> [KUTIPAN UNTUK DIBACA]:
——

Saya menulis surat terbuka kepada Presiden Terpilih Jokowi, awal Oktober 2014, lalu menceritakan Syamsul. Sebelum kabinet dibentuk. Lalu saya berangkat umroh, menghindar dari Munas Partai Golkar di Bali.

Cetak biru saya waktu itu kepada Presiden Jokowi: pilih anggota kabinet dari mereka yang segenerasi, berusia empat puluh tahun, lalu hampir setengah usia sudah saling berdebat di kampus-kampus dalam dan luar negeri.

Syamsul, Rizal Ramli, Thamrin Amal Tamagola, Frans Magnis Suseno, Benny Susetyo, Mohammad Sobari dan sejumlah nama lain adalah “otak” dibalik pilihan saya masuk partai politik.

——

> [DATA YANG DIBERIKAN]:
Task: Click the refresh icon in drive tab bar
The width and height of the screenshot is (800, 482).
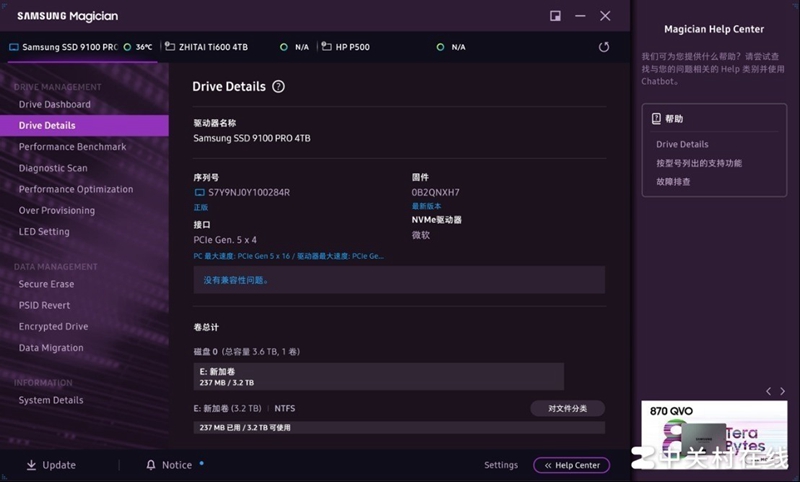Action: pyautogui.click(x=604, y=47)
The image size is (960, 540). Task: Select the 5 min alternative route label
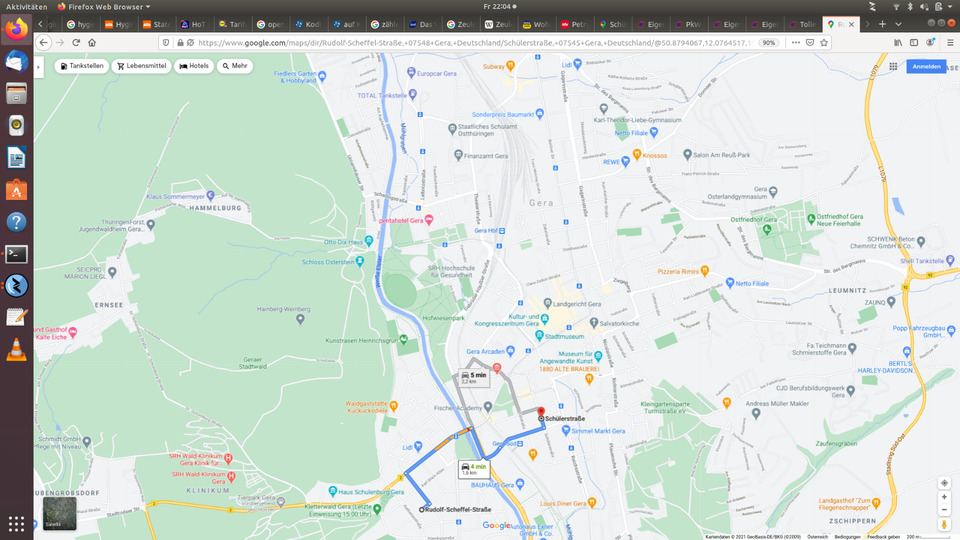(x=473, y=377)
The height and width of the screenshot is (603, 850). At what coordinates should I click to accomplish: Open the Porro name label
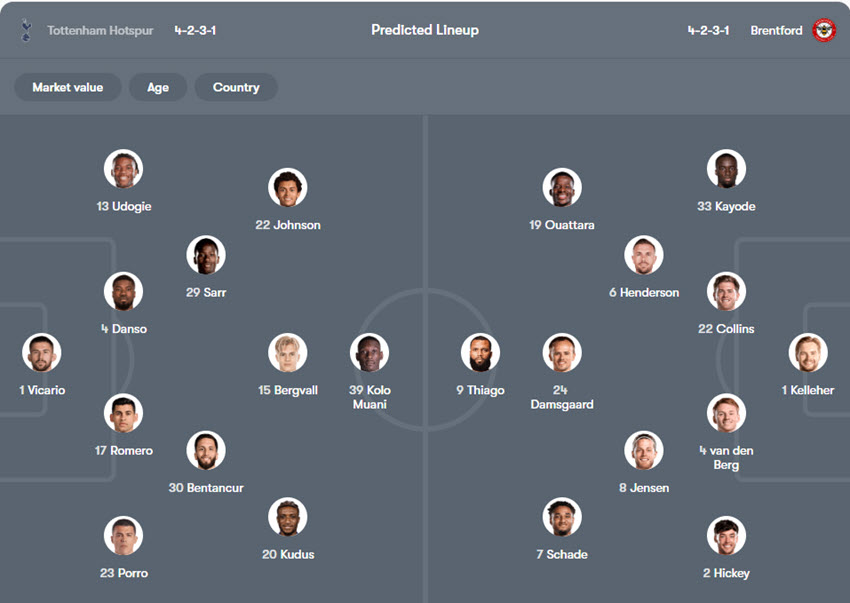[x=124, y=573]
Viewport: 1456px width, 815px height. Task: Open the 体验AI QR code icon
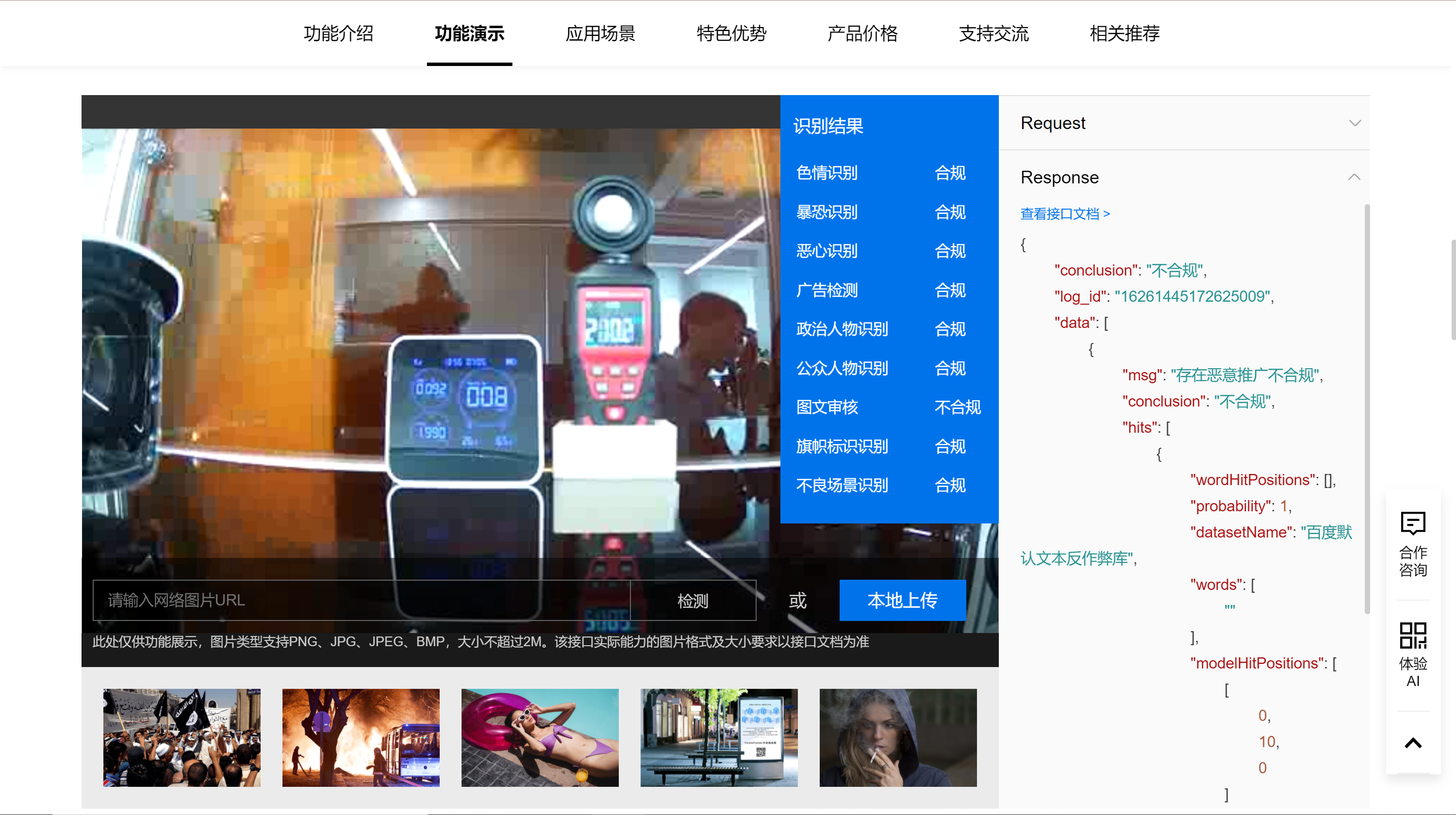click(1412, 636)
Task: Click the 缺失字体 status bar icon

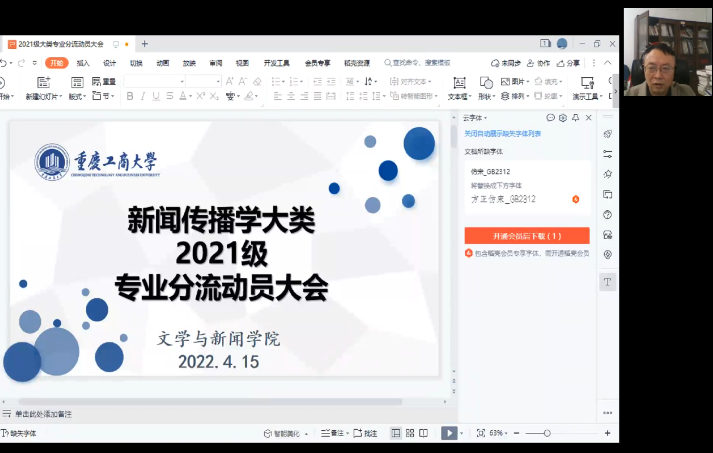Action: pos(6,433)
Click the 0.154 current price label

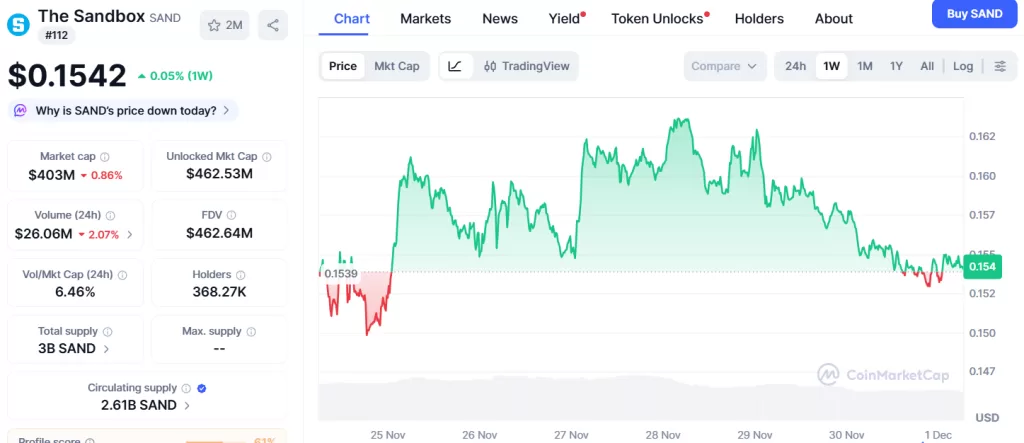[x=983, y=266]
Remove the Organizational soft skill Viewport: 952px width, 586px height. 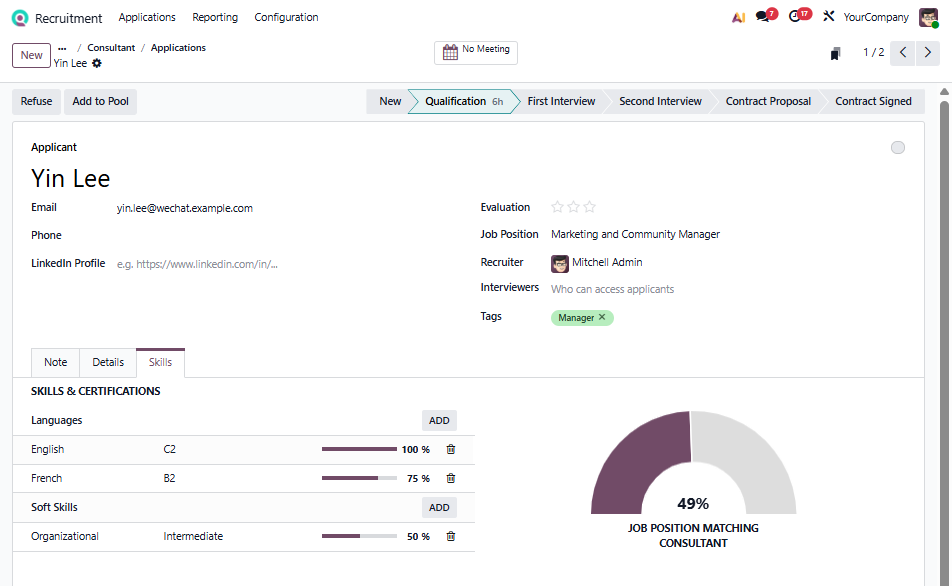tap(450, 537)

——

> [PETUNJUK TUGAS]:
(a) Menurut kutipan, kapan penulis menulis surat terbuka kepada Presiden Terpilih Jokowi?
(b) Tolong tuliskan kembali bagian kutipan di antara "Saya menulis surat" dan "dan luar negeri.", termasuk kedua bagian itu.

> [JAWABAN]:
(a) Pada awal Oktober 2014, sebelum kabinet dibentuk.

(b)
Saya menulis surat terbuka kepada Presiden Terpilih Jokowi, awal Oktober 2014, lalu menceritakan Syamsul. Sebelum kabinet dibentuk. Lalu saya berangkat umroh, menghindar dari Munas Partai Golkar di Bali.

Cetak biru saya waktu itu kepada Presiden Jokowi: pilih anggota kabinet dari mereka yang segenerasi, berusia empat puluh tahun, lalu hampir setengah usia sudah saling berdebat di kampus-kampus dalam dan luar negeri.